#paradise
This sight stopped me in my tracks on my way into work this week. Laying in an unswept side-alley, between a sushi restaurant and a police station, amongst cigarette ends. A palm frond. Three days before Easter Sunday. In the same week that my ‘poem from Him‘, written last Easter, had fallen twice from its shelf.
I wanted to know what the message was that I was supposed to understand.
I’ve trusted for a long time now that God can communicate with us in all manner of ways if we want to pay attention and listen. It used to be songs stuck in my head. Often it’s posters that catch my eye. Increasingly it’s things in nature that for some reason stand out (I’ll be exploring this in my workshop at the end of this month), or just curious or out of place objects. I don’t think it matters what it is. Just that we’re open to listening.
I already knew that people of Jerusalem are supposed to have waved and lain down palm branches when Jesus rode into Jerusalem, five days before his crucifixion and one week before his resurrection. A bit of reading told me that in Ancient Rome, the palm branch was associated with victory, and that in Christianity, it came to symbolise specifically the victory of Spirit over “flesh”.
But something about the context was nagging at me.
I got excited when I discovered that the date palm is known as Phoenix. Resurrection, rising from the flames?
But when I found references to palms symbolising peace, and especially paradise, something in my gut stirred.
Here was a symbol of paradise, laying in a gutter practically, next to cigarette ends, in an unremarkable if not ugly alley off Bishopsgate. And I noticed another feeling. A spike of grief in my heart when I read that the palm is a symbol featured in the Jewish, Muslim and Christian faiths alike.
Victory. Peace. Paradise. In the dirt – the real world, here and now, not the hereafter. In the faiths which seem to be most at war with one another (and within themselves).
Most days, and especially in the last few months, the news tells a different story, and the prospect seems an utter, despairing impossibility. I’m incapable of any erudite political or theological commentary on this. It just hurts to look through information windows into the world and see so much hatred, war, and violence supposedly in the name of faith. I left my last church after hearing several members stand up on one particular day and talk as if they represented everyone present about the importance of converting Muslims, and how mistaken Muslims are in their faith.

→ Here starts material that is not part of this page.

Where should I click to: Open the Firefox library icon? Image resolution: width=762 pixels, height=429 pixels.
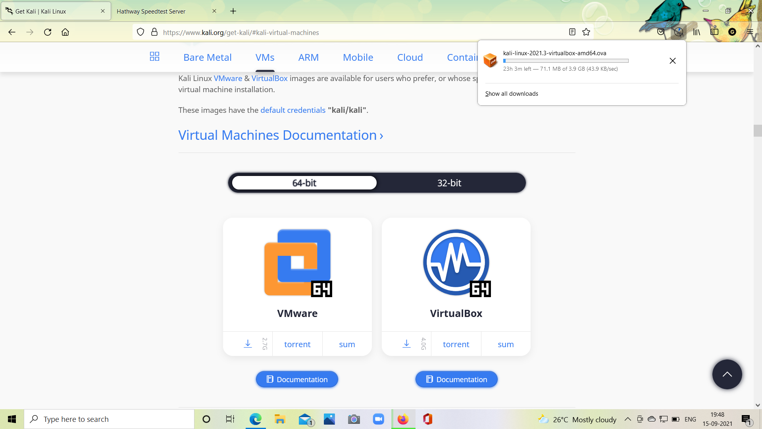697,32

I’ve searched my heart for years about this, and a handful of other sticking points, and I’ve asked Him to show me what it is I don’t understand, but so far all that has happened is the deepening of my conviction and conscience that we must live in peace together, sharing our love of God, so beautifully and diversely manifest in this physical world through a myriad of exquisite faiths – monotheistic, multitheistic and nontheistic. Surely the complete mystery of the Trinity tells us something about the impossibility of fully grasping the infinite faces of God?
Suddenly I’m in mind of Romans 12,
For by the grace given me I say to every one of you: Do not think of yourself more highly than you ought, but rather think of yourself with sober judgment, in accordance with the faith God has distributed to each of you. For just as each of us has one body with many members, and these members do not all have the same function, so in Christ we, though many, form one body, and each member belongs to all the others.
What if this were just as true of all the faiths as it is of different kinds of people?
But in this world? In this messed up imperfect world, how could it be possible that paradise is anywhere to be found, here, now, in the grit?
I don’t know.
I only have two thoughts which surface.
Firstly. Part of the difference between us, and God, it strikes me, is that we are limited: in our vision, our capacity, our understanding of cause and effect. And yet through us, with our faith in That which transcends us, more can be achieved that we could possibly understand, through choices seemingly far too insignificant to be of any use.
Secondly – and here’s the absolute challenge for those of us who identify with being so-called fifth-plane souls in the Sufi tradition – perhaps paradise can be found around many corners at many times right in the middle of the mess and grit and imperfection which we wish we could render absolutely pure.
Perhaps we need only to be willing for that to be part of the truth, and to be paying attention.